Recorded information
--- START ---
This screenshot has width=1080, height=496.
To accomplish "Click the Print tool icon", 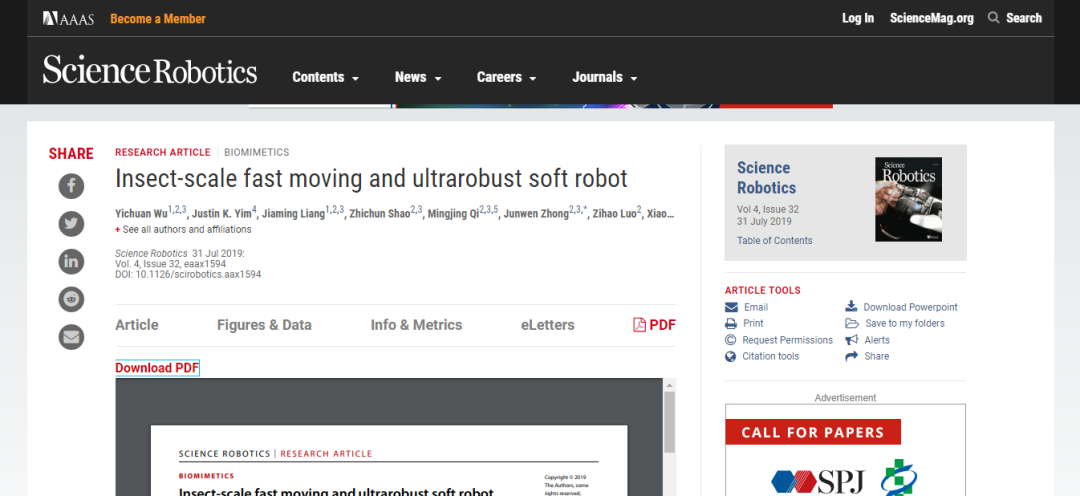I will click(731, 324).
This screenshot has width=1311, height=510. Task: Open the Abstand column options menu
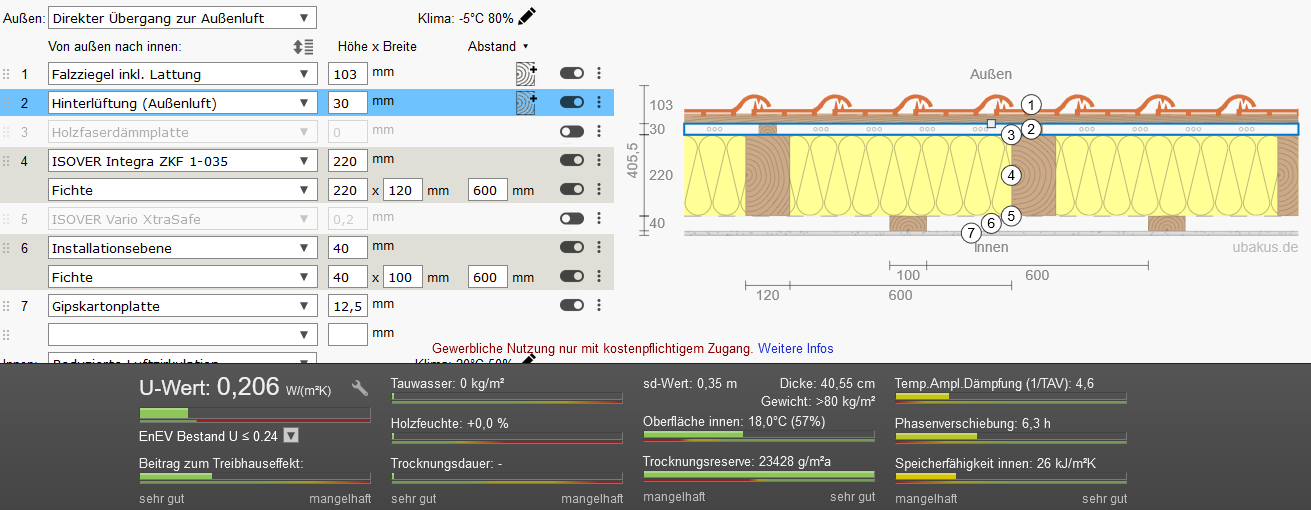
--- END ---
--- START ---
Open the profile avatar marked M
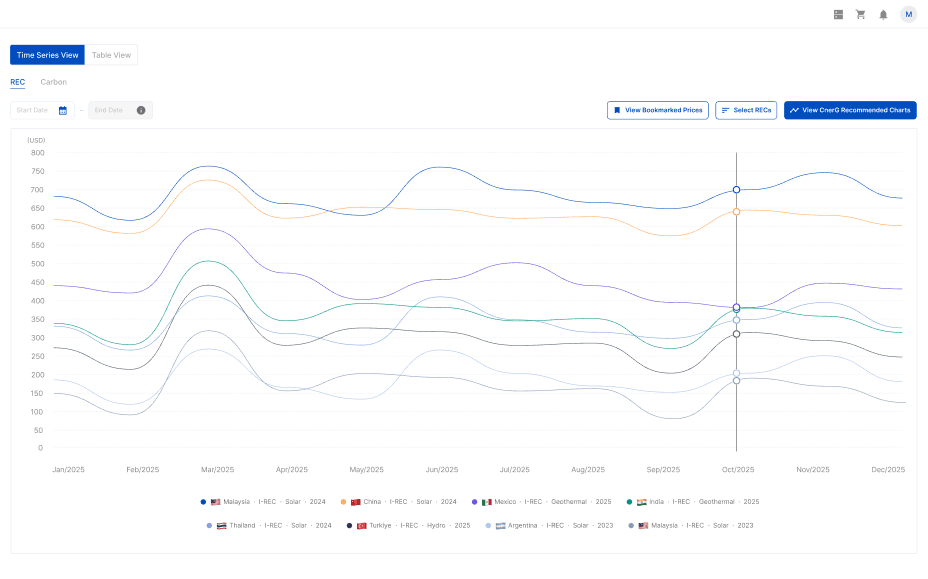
--- END ---
--- START ---
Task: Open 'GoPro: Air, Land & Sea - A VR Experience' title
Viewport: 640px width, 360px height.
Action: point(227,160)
--- END ---
Only the number is wanted here. Please work out how many lines of the records contain "screenshot".

Solution for this exercise
2